◆ **INFORMATION SHOWN**

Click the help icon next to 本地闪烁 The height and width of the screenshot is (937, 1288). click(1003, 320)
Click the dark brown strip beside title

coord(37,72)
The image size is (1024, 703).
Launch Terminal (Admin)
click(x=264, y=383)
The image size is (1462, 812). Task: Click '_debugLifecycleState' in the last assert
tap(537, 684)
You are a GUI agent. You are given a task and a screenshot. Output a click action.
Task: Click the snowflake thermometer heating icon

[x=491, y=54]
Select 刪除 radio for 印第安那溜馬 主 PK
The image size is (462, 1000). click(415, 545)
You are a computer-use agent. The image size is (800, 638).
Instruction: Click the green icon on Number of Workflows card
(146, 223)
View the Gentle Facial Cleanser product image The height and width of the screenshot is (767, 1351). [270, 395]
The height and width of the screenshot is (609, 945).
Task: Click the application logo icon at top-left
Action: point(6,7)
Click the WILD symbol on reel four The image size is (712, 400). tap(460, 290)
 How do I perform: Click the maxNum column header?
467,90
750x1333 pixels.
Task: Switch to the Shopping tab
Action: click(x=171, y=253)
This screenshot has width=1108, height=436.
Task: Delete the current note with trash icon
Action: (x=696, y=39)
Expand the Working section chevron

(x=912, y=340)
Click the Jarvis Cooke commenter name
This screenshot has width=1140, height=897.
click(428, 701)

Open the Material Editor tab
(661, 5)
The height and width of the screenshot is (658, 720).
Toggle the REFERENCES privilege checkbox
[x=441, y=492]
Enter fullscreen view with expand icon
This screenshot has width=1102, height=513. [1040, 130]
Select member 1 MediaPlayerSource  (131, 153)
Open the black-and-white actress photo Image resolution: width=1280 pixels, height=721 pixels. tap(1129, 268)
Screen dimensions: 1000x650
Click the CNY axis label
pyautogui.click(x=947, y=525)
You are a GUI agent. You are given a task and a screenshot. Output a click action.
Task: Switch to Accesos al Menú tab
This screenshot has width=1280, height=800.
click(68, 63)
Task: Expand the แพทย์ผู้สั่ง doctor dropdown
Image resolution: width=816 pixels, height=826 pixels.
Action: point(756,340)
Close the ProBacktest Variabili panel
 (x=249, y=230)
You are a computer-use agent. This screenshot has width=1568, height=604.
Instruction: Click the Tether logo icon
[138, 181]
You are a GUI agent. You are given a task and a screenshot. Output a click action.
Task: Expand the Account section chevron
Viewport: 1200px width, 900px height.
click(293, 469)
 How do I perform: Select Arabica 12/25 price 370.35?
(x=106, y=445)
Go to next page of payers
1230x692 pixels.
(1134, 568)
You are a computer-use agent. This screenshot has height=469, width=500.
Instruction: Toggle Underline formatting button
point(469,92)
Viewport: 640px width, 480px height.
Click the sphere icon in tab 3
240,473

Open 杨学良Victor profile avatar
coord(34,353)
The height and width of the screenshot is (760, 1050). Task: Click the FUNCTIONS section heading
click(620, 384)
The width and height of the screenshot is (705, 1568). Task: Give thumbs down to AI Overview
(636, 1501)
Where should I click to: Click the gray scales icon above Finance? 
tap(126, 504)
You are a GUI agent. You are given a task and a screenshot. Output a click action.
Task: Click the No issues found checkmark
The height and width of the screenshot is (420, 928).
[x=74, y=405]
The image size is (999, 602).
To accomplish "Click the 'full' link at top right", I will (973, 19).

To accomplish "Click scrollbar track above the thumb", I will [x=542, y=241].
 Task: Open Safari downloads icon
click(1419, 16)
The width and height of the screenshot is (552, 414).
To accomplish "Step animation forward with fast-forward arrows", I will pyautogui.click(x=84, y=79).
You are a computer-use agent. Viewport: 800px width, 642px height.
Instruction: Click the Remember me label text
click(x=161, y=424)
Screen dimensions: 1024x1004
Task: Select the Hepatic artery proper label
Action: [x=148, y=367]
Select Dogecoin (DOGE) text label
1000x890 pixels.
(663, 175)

◆ **PROBLEM STATEMENT**
Please copy every line in the entries where "will" appears.

◆ **WRITTEN RESPONSE**
To accomplish "Click the 'full' link at top right", I will (973, 19).
To accomplish "Click scrollbar track above the thumb", I will [x=542, y=241].
To accomplish "Step animation forward with fast-forward arrows", I will pyautogui.click(x=84, y=79).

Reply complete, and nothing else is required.